There could not be a stranger moment in time. Amidst the excitement
and celebration of the fifteenth and sixteenth states to pass marriage
equality, and the historic passing of the Employment Non-Discrimination
Act (ENDA) through the U.S. Senate, in the remote Western state of Utah,
a federal District Court judge has just ruled part of that state’s ban
on polygamy is unconstitutional.
The 91 page ruling from Judge Clark Waddoups marks the first time ever a United States judge has sided on the side of polygamy.
Jonathan Turley, lead counsel in the case brought forward by the
stars of the TLC show “Sister Wives,” announced the ruling Friday in a blog post, calling it a victory equivalent to Brown v. Board of Education, and Lawrence v.

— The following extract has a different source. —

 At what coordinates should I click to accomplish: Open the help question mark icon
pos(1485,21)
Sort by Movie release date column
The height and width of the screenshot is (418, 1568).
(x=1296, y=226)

Texas.
And here I am, left wondering if the comparisons between polygamy and
the hard-fought freedoms the LGBT community has recently achieved are
actually comparable.
We’ve heard the comparisons for years, “Gay Marriage leads to
polygamy, bestiality and pedophilia!” How many times have those words
dripped from the mouths of people like Brian Brown, Tony Perkins, Peter
LaBarbera, and Rick Warren?
The potential legalization of polygamy calls into question everything
we know and think of in marriage. The very thought of polygamy is rank
with images of 55-year old men marrying 12-year old girls, of trapped
teenagers beaten and killed for trying to escape polygamist compounds in
the deserts of Utah and Texas.
So what are the implications of this ruling? Is it going to become
the latest sideshow for those culture warriors against equality to hold
up as supposed proof that they were right?
To put it plainly, yes it is.
What’s important to remember are the simple and fundamental truths.
The struggle for same-sex marriage has only been, and will continue to
only be about one thing: equality—that joyful little word that fills our
hearts and keeps us pushing. It’s about leveling the playing field and
being able to say without any doubt that no other human being in our
country has rights that we do not. We were born Gay, or Lesbian, or
Bisexual, or Trans*, and we will always be so. We have every bit the
same right to marry the person we fall in love with that our neighbors
have.
Polygamy? It’s not an innate characteristic, it’s a choice. The
struggle for polygamy is not about equality, but about privacy. It’s a
fight to keep government away from the choices of consenting adults.
It’s an important distinction to make.
Honestly, I don’t know how I feel about polygamy. On one hand I’ve
always felt that the government shouldn’t be in the business of
legitimizing or sanctifying any marriages. On the other hand, polygamy
actually is a redefinition of marriage, and frequently used as an excuse for abuse and persecution of women and children.
But however you feel about it, as the nation no-doubt erupts in
Utah/Mormon/Polygamy jokes over the next few days, it’s important to
speak out about the differences between equality and privacy.
We only want what everyone else already has. Nothing more, and certainly nothing less.